The CommLand project complements the Carolina Digital Humanities Initiative, a major, university-wide commitment to the digital humanities that is supported in part by a grant from the Andrew W. Mellon Foundation.

Virtual tours, timelines, maps, slideshows and more

Visitors can explore the site through a variety of ways. A timeline shows when the monuments were constructed, or you can click on a N.C. county to view the monuments in that county.

Want to explore the Capitol Square in Raleigh? You can take a view into the past, via Sanborn fire insurance maps from 1896, 1903 and 1914 — or use Google maps to view historical images in the context of the present-day landscape.

You can browse monuments by subject, such as political figures, local history, tragedy, sports figures, wars, even animals.

In a unique presentation of “then and now,” a 3-minute slideshow illustrates the dramatic transformation of the Guilford Courthouse battleground site in Greensboro, from its origin in 1887 to today. This quick snapshot shows that many of these commemorative spaces in fact don’t have a fixed meaning, rather their meaning changes over time, Brundage said.

The private group that first created the site envisioned an impressive avenue of monuments, including arches, that would be a shrine to the Revolutionary War. In the 1930s, when the National Park Service took over the site, many of the monuments were taken down, a large lake the founders created was drained, and dense vegetation overtook open fields.

Visitors can also explore a 360-degree view of the Nathaniel Greene Monument at the Guilford site, using the software program Photosynth.

Upcoming features

Erin Corrales-Diaz, a UNC Ph.D. candidate in art history, is developing a “best of monuments” map that will highlight some of the state’s most interesting monuments.

Using an artist’s eye, she’ll provide insight into the artistic, commercial and economic aspects of the monuments, through examination of the foundries, architects and sculptors behind some of the projects.

“I’m looking at the iconography and symbolism of the monuments.
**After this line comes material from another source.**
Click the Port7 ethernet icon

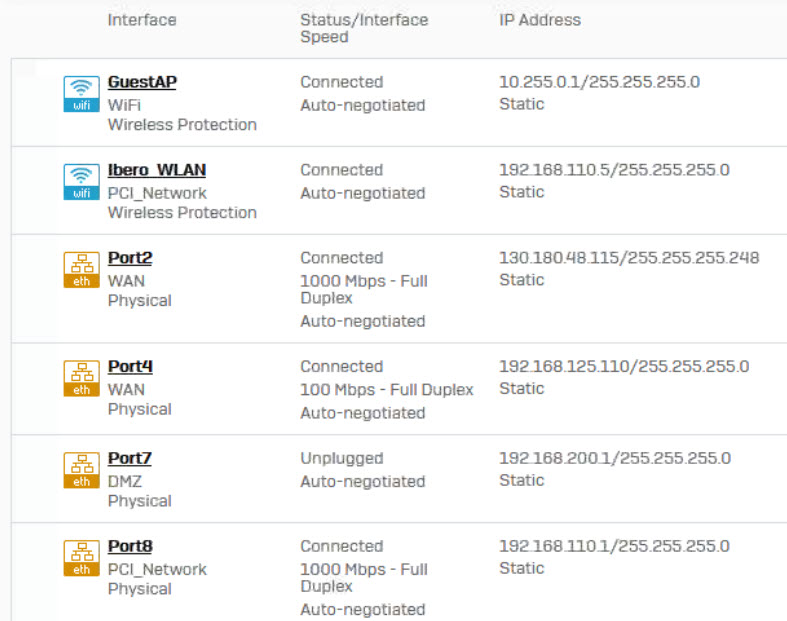[x=81, y=470]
What form did they take? Did they use an obelisk or not, for instance?” Corrales-Diaz said. “This has made me think about how to incorporate more digital humanities work into my own teaching.”

Next year Brundage will co-teach a virtual seminar with his Western Carolina University colleague Andy Denson, who is interested in Cherokee historical memory. Their students will work together on CommLand.

“As a scholar, the minute we start talking about historical memory, people’s eyes glaze over; the language becomes jargony and opaque,” Brundage said. “Yet, with this site, we have been able to translate some of those ideas into a fashion that is immediately understandable.”